Mark rit, un rire court, incrédule, d’un calme offensant.

« Ça ne veut pas dire ce qu’elle croit.

Ce n’est qu’une enfant.

Parfois, elle invente des histoires pour attirer l’attention. »

Je ne savais pas ce qui m’exaspérait le plus : qu’il la traite de menteuse ou qu’il le dise avec autant de douceur.

Comme si la discréditer était aussi une façon de prendre soin d’elle.

Le secouriste me conduisit au canapé.

Sophie ne voulait pas me quitter, alors nous nous sommes assises ensemble.

On lui a proposé une couverture.

Elle ne lâchait pas son lapin en peluche.

Un des policiers a demandé à Mark de rester en arrière.

L’autre est monté aux toilettes avec une lampe torche et un carnet, même si la lumière était allumée.

J’ai entendu des tiroirs s’ouvrir.

J’ai entendu la chasse d’eau.

J’ai entendu le minuteur se taire enfin. Et à chaque bruit familier, je ressentais quelque chose d’horrible : le monstrueux pouvait se cacher même dans les plus petites choses.

Mark se mit à trop parler.

Ça m’a fait peur aussi.

Il arrive que des personnes innocentes se mettent en colère.

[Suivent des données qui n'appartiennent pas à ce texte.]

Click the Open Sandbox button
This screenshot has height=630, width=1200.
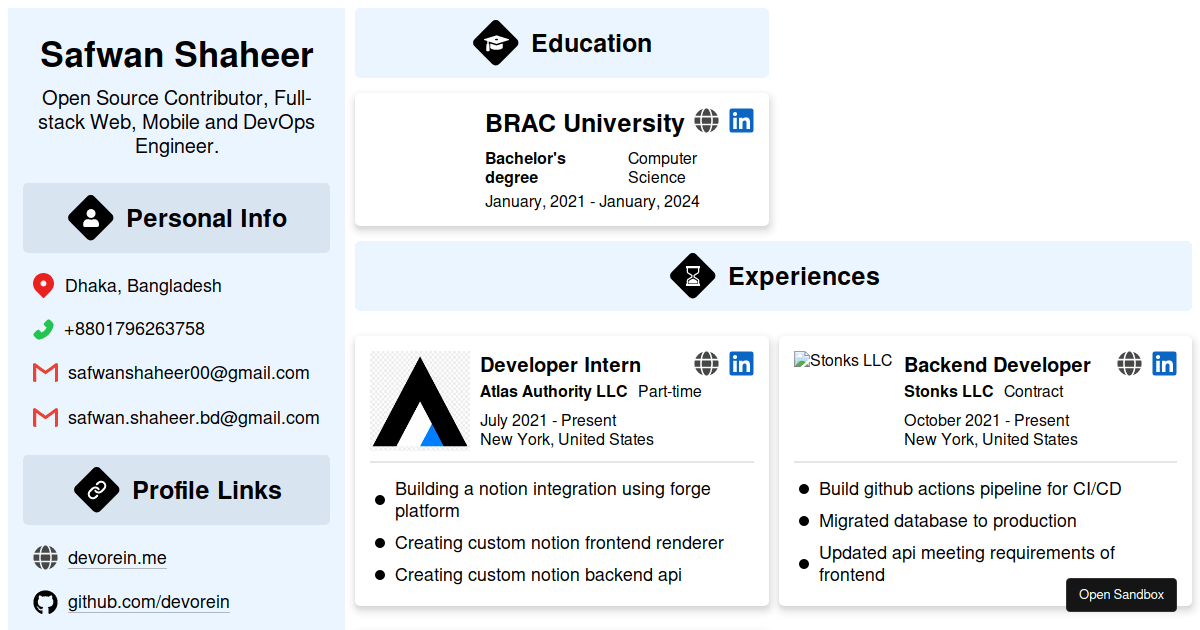tap(1121, 594)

Lui, en revanche, argumentait, détaillait, organisait, fournissait des informations comme quelqu’un qui préparait un dossier.

Elle a dit que Sophie souffrait d’anxiété pendant son sommeil.

Elle a dit que les bains chauds la calmaient.

Elle a dit que le verre contenait un complément minéral dissous et qu’elle pouvait fournir les reçus.

L’agent qui était monté à l’étage est redescendu avec un sac en plastique transparent.

À l’intérieur se trouvaient le verre, une cuillère doseuse, un bocal sans étiquette et le minuteur de cuisine.

« Monsieur, je vous prie de venir dehors avec moi le temps de clarifier la situation », a-t-il dit.

Mark m’a alors regardée comme jamais auparavant.

Il n’y avait ni amour, ni panique.

Il y avait une trahison blessée, comme si la seule faute impardonnable était de l’avoir dénoncé.

« Elena, regarde-moi », a-t-il dit. « Si tu fais ça, Sophie grandira en pensant que son père est un monstre pour rien.

Tu devras gérer ça, pas eux. »

Je l’ai regardé.

Et soudain, j’ai perçu toutes ces années sous un jour nouveau : ses tendances possessives, son besoin d’être seul avec elle, la façon dont il m’isolait.

Je me suis souvenue de la façon dont elle me reprenait devant les autres, toujours avec le sourire.